Unless he leaves work to stay at home full time then it should be you who has them for the majority, at least while they're so young.

But him leave his own home because you had an affair? Really?? Wow.

Branleuse Sat 02-Nov-13 14:31:04

I definitely think you should be the one to move

arsenaltilidie Sat 02-Nov-13 14:40:46

Lweji I wonder how women still want to have children
your logic??

Lweji Sat 02-Nov-13 14:55:11

I could retype my post

Charlie1972 Sat 02-Nov-13 16:17:42

In with waltermittymissus.

You leave, find a flat, figure out where youre head is.

You cheated, you lied and put your children at risk, betrayed your own flesh and blood.

Move in with your lover. See how keen the other man becomes then.

maypoledancer Sat 02-Nov-13 16:37:53

I definitely think you should be the one to move

Only if it's better for the children and it likely isn't.

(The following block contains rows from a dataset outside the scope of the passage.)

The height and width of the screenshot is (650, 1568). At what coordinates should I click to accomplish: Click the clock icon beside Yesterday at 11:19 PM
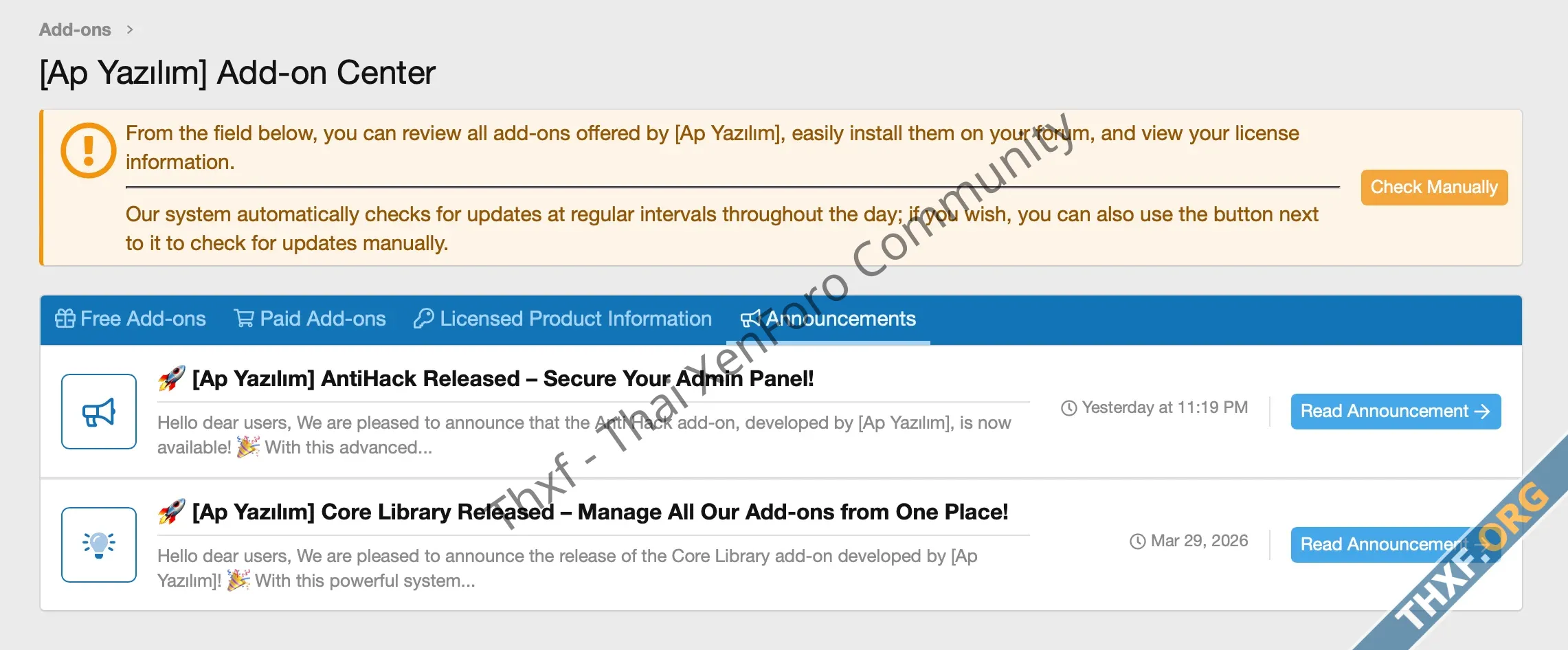pos(1069,408)
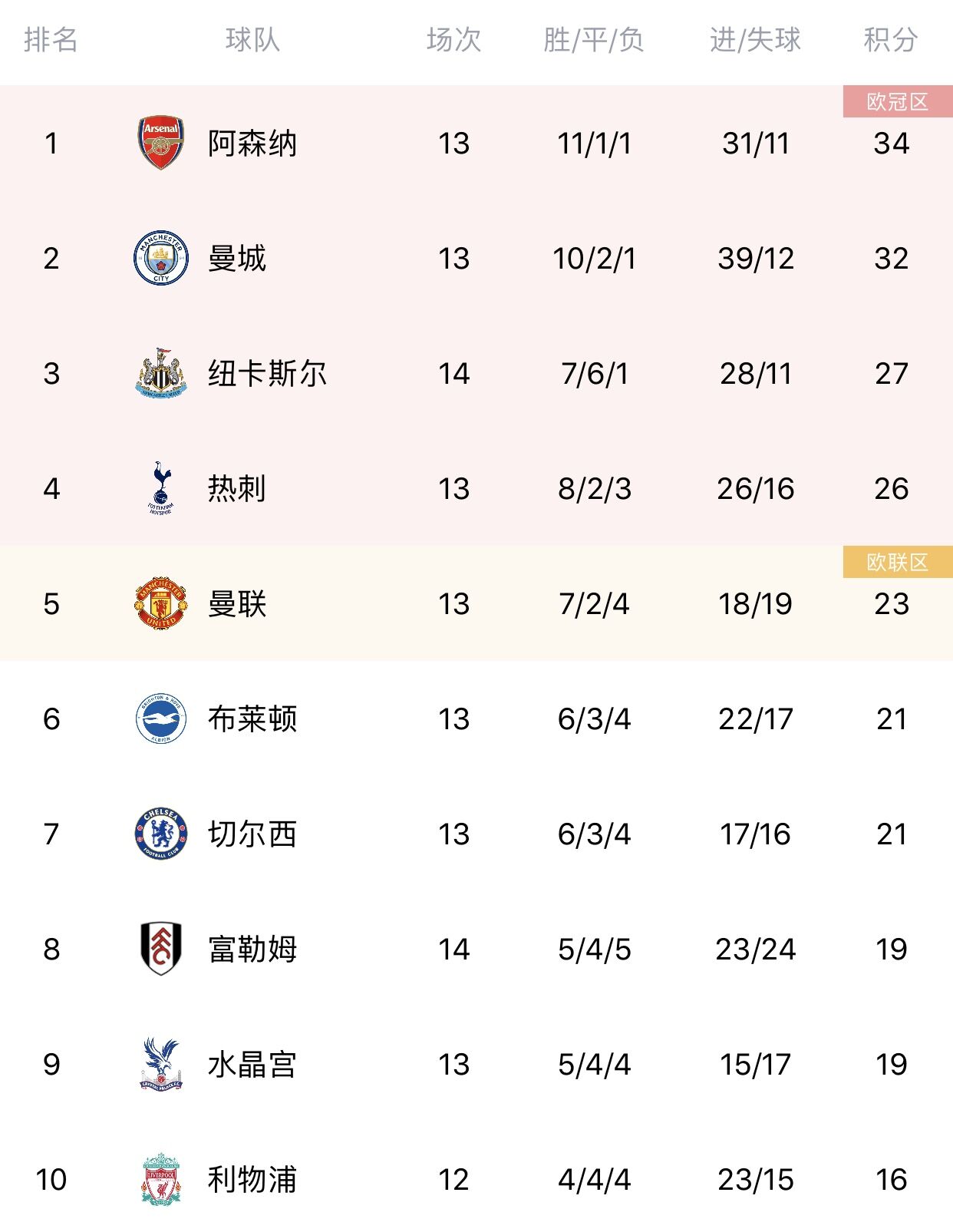This screenshot has width=953, height=1232.
Task: Select 富勒姆 record 5/4/5
Action: click(x=595, y=950)
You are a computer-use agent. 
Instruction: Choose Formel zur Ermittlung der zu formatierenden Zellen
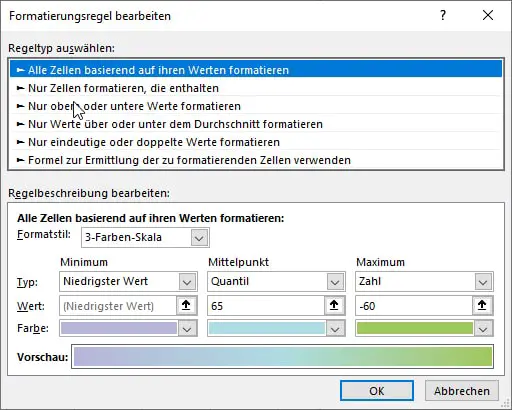pyautogui.click(x=256, y=160)
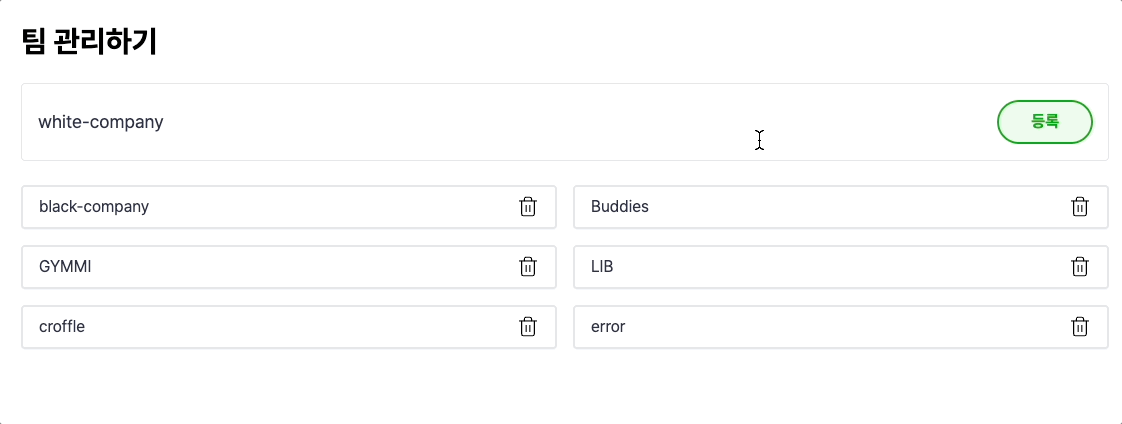Delete the black-company team via trash icon
1122x424 pixels.
528,207
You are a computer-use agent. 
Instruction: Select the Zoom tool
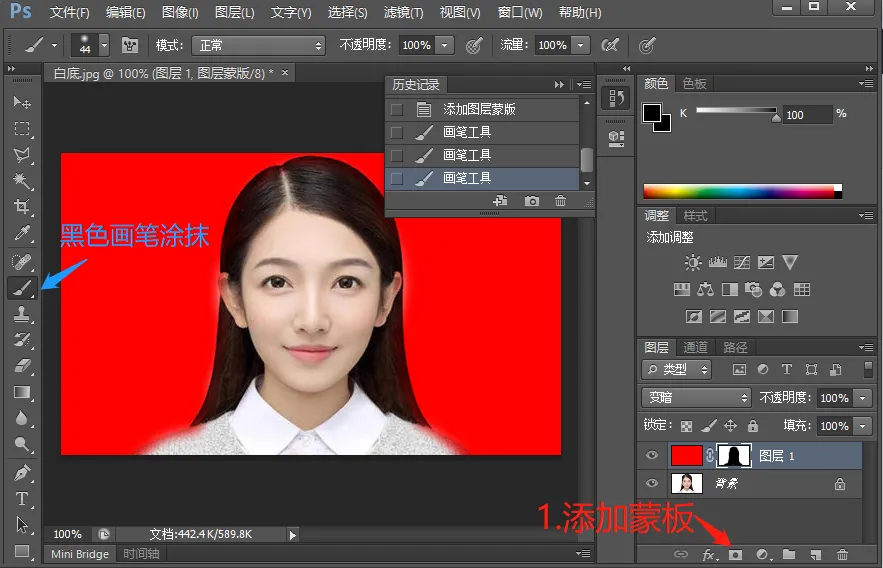click(21, 445)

This attitude is predicated on the OP deserving punishment, not based on a grown up and clear eyed view of what is in the children's interests.

An EA can vary in the extent to which it constitutes 'unfaithfulness'. Some might involve a lot of sexual disloyalty without direct sexual contact taking place. And they might involve saying horrible insulting, private and disloyal things about the partner.

Some might just be like the one (rather touchingly, IMO) described upthread where someone finds another person outside their primary relationship fulfills an emotional need.

There is a spectrum and it's very judgey and overly simplistic to describe it as 'cheating'.

Some people are such control freaks they think that any person of the opposite sex in their partners life is a threat and takes away from the sacred relationship. That even a bit of mild flirting for example (which can just be fun) is cheating. Ditto any kind of sharing of thoughts and feelings. This is, I think, an unhealthy view. It is not realistic for most people to have all their needs met by one individual and this notion of finding complete fulfillment in the company of, and connection with, one person can often lead to dissatisfaction, failure of expectations and ultimately relationship breakdown.

HotDogSlaughter Sat 02-Nov-13 16:45:08

I think he is massively overreacting. I take it you didn't even sleep with the guy?
Wow. The you are dead to me is pathetic. You are the mother of his children.

Sparklysilversequins Sat 02-Nov-13 16:48:02

"Betrayed your own flesh and blood"

Emotive bollocks!

She did nothing to her dc. This is about her relationship with her DP, it's NOTHING to do with her dc.